_Directions_
Below are the records; restate all of them word for word.

_Provided records_
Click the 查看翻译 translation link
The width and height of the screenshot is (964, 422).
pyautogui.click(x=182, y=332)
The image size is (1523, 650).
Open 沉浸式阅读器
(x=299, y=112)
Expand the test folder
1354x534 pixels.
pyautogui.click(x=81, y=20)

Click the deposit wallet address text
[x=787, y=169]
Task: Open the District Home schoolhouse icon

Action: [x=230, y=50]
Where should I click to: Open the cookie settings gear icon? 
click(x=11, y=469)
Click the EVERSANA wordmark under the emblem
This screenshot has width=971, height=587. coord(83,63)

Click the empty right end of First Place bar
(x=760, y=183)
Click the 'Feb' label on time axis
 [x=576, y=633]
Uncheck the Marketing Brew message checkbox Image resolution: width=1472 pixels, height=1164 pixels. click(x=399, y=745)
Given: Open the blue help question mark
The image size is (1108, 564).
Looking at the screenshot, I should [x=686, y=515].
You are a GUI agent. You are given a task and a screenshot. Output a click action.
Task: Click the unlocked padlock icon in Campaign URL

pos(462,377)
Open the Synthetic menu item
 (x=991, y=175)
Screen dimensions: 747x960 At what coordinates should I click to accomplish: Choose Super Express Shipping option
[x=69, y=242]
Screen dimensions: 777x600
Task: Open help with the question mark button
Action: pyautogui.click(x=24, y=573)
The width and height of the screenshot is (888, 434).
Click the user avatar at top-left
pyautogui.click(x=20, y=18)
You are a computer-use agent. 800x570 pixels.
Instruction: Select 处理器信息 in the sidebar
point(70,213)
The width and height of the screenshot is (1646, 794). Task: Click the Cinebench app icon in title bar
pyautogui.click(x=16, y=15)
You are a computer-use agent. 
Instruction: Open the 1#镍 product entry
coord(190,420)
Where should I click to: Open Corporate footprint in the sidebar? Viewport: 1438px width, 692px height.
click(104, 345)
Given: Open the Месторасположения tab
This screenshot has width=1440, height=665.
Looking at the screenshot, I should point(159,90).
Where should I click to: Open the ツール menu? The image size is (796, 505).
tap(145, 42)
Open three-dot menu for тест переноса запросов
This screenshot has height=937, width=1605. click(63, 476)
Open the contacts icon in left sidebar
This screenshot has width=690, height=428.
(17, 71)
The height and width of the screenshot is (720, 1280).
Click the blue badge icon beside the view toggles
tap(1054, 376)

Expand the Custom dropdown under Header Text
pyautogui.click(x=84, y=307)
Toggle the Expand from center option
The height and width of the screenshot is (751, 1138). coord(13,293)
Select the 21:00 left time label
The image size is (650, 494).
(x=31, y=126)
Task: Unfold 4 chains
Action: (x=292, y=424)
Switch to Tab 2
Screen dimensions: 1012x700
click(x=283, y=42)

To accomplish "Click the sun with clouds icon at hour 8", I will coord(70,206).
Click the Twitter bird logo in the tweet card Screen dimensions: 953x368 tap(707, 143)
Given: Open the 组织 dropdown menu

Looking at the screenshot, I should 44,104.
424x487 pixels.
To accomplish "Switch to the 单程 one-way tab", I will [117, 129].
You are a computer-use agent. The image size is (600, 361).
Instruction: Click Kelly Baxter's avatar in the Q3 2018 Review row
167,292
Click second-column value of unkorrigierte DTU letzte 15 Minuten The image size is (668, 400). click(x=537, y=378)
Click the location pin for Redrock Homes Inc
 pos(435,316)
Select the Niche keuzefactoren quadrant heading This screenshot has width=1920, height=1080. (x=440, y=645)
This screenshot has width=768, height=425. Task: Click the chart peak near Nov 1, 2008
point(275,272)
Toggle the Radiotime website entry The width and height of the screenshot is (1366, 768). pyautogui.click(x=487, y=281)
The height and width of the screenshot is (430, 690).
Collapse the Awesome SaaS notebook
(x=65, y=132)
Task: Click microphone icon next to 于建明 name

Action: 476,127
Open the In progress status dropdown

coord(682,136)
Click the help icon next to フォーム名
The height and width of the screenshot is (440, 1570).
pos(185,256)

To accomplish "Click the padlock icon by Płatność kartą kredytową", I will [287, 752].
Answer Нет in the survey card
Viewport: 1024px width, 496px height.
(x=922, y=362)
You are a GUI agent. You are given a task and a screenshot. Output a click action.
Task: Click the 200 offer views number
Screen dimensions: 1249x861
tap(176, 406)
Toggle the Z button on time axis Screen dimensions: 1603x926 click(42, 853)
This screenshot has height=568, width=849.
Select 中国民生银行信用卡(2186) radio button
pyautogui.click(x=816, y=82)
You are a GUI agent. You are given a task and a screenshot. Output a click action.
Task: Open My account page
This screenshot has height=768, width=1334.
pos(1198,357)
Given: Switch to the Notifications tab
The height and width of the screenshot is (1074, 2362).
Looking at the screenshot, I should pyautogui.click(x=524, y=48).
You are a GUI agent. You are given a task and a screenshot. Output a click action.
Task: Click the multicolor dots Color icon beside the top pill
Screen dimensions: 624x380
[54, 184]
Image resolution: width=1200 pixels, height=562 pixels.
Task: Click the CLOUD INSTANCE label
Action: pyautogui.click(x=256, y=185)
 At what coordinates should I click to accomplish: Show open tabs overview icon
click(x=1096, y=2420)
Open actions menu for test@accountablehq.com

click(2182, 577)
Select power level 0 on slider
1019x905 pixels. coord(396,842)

_Answer section_
Click the 查看翻译 translation link
The width and height of the screenshot is (964, 422).
pyautogui.click(x=182, y=332)
The image size is (1523, 650).
Open 沉浸式阅读器
(x=299, y=112)
Expand the test folder
1354x534 pixels.
pyautogui.click(x=81, y=20)

Click the deposit wallet address text
[x=787, y=169]
Task: Open the District Home schoolhouse icon

Action: [x=230, y=50]
Where should I click to: Open the cookie settings gear icon? 
click(x=11, y=469)
Click the EVERSANA wordmark under the emblem
This screenshot has width=971, height=587. coord(83,63)

Click the empty right end of First Place bar
(x=760, y=183)
Click the 'Feb' label on time axis
 [x=576, y=633]
Uncheck the Marketing Brew message checkbox Image resolution: width=1472 pixels, height=1164 pixels. click(x=399, y=745)
Given: Open the blue help question mark
The image size is (1108, 564).
Looking at the screenshot, I should [x=686, y=515].
You are a GUI agent. You are given a task and a screenshot. Output a click action.
Task: Click the unlocked padlock icon in Campaign URL

pos(462,377)
Open the Synthetic menu item
 (x=991, y=175)
Screen dimensions: 747x960 At what coordinates should I click to accomplish: Choose Super Express Shipping option
[x=69, y=242]
Screen dimensions: 777x600
Task: Open help with the question mark button
Action: pyautogui.click(x=24, y=573)
The width and height of the screenshot is (888, 434).
Click the user avatar at top-left
pyautogui.click(x=20, y=18)
You are a computer-use agent. 800x570 pixels.
Instruction: Select 处理器信息 in the sidebar
point(70,213)
The width and height of the screenshot is (1646, 794). Task: Click the Cinebench app icon in title bar
pyautogui.click(x=16, y=15)
You are a computer-use agent. 
Instruction: Open the 1#镍 product entry
coord(190,420)
Where should I click to: Open Corporate footprint in the sidebar? Viewport: 1438px width, 692px height.
click(104, 345)
Given: Open the Месторасположения tab
This screenshot has width=1440, height=665.
Looking at the screenshot, I should point(159,90).
Where should I click to: Open the ツール menu? The image size is (796, 505).
tap(145, 42)
Open three-dot menu for тест переноса запросов
This screenshot has height=937, width=1605. click(63, 476)
Open the contacts icon in left sidebar
This screenshot has width=690, height=428.
(17, 71)
The height and width of the screenshot is (720, 1280).
Click the blue badge icon beside the view toggles
tap(1054, 376)

Expand the Custom dropdown under Header Text
pyautogui.click(x=84, y=307)
Toggle the Expand from center option
The height and width of the screenshot is (751, 1138). coord(13,293)
Select the 21:00 left time label
The image size is (650, 494).
(x=31, y=126)
Task: Unfold 4 chains
Action: (x=292, y=424)
Switch to Tab 2
Screen dimensions: 1012x700
click(x=283, y=42)

To accomplish "Click the sun with clouds icon at hour 8", I will coord(70,206).
Click the Twitter bird logo in the tweet card Screen dimensions: 953x368 tap(707, 143)
Given: Open the 组织 dropdown menu

Looking at the screenshot, I should 44,104.
424x487 pixels.
To accomplish "Switch to the 单程 one-way tab", I will [117, 129].
You are a computer-use agent. The image size is (600, 361).
Instruction: Click Kelly Baxter's avatar in the Q3 2018 Review row
167,292
Click second-column value of unkorrigierte DTU letzte 15 Minuten The image size is (668, 400). click(x=537, y=378)
Click the location pin for Redrock Homes Inc
 pos(435,316)
Select the Niche keuzefactoren quadrant heading This screenshot has width=1920, height=1080. (x=440, y=645)
This screenshot has width=768, height=425. Task: Click the chart peak near Nov 1, 2008
point(275,272)
Toggle the Radiotime website entry The width and height of the screenshot is (1366, 768). pyautogui.click(x=487, y=281)
The height and width of the screenshot is (430, 690).
Collapse the Awesome SaaS notebook
(x=65, y=132)
Task: Click microphone icon next to 于建明 name

Action: 476,127
Open the In progress status dropdown

coord(682,136)
Click the help icon next to フォーム名
The height and width of the screenshot is (440, 1570).
pos(185,256)

To accomplish "Click the padlock icon by Płatność kartą kredytową", I will [287, 752].
Answer Нет in the survey card
Viewport: 1024px width, 496px height.
(x=922, y=362)
You are a GUI agent. You are given a task and a screenshot. Output a click action.
Task: Click the 200 offer views number
Screen dimensions: 1249x861
tap(176, 406)
Toggle the Z button on time axis Screen dimensions: 1603x926 click(42, 853)
This screenshot has height=568, width=849.
Select 中国民生银行信用卡(2186) radio button
pyautogui.click(x=816, y=82)
You are a GUI agent. You are given a task and a screenshot. Output a click action.
Task: Open My account page
This screenshot has height=768, width=1334.
pos(1198,357)
Given: Switch to the Notifications tab
The height and width of the screenshot is (1074, 2362).
Looking at the screenshot, I should pyautogui.click(x=524, y=48).
You are a GUI agent. You are given a task and a screenshot. Output a click action.
Task: Click the multicolor dots Color icon beside the top pill
Screen dimensions: 624x380
[54, 184]
Image resolution: width=1200 pixels, height=562 pixels.
Task: Click the CLOUD INSTANCE label
Action: pyautogui.click(x=256, y=185)
 At what coordinates should I click to accomplish: Show open tabs overview icon
click(x=1096, y=2420)
Open actions menu for test@accountablehq.com

click(2182, 577)
Select power level 0 on slider
1019x905 pixels. coord(396,842)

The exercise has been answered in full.